→ What you are asked to do
Retype, without any change, the line that contains "[Quick add] (15, 476)" and every line that follows it to the end of the entries, and nothing else.

(Exercise inputs begins)

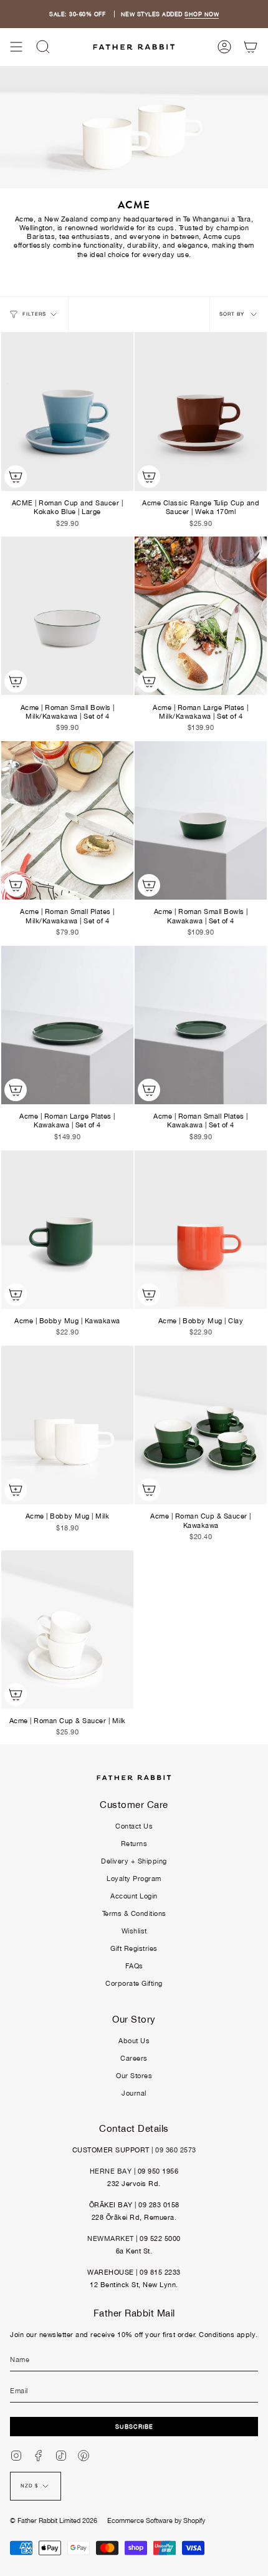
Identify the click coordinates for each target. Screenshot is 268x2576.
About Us (134, 2040)
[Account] (224, 47)
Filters (34, 314)
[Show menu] (16, 47)
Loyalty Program (134, 1878)
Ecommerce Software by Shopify (156, 2520)
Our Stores (134, 2075)
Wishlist (134, 1931)
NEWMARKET (110, 2238)
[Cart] (250, 47)
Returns (134, 1843)
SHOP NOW (201, 14)
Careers (134, 2058)
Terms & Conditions (134, 1913)
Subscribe (134, 2426)
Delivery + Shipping (134, 1861)
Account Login (134, 1896)
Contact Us (134, 1826)
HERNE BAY (111, 2171)
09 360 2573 (175, 2150)
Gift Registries (134, 1948)
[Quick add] (15, 476)
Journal (134, 2093)
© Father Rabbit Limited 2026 (53, 2520)
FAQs (134, 1966)
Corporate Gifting (134, 1983)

(Exercise inputs ends)

→ Response
[Quick add] (15, 476)
Journal (134, 2093)
© Father Rabbit Limited 2026 (53, 2520)
FAQs (134, 1966)
Corporate Gifting (134, 1983)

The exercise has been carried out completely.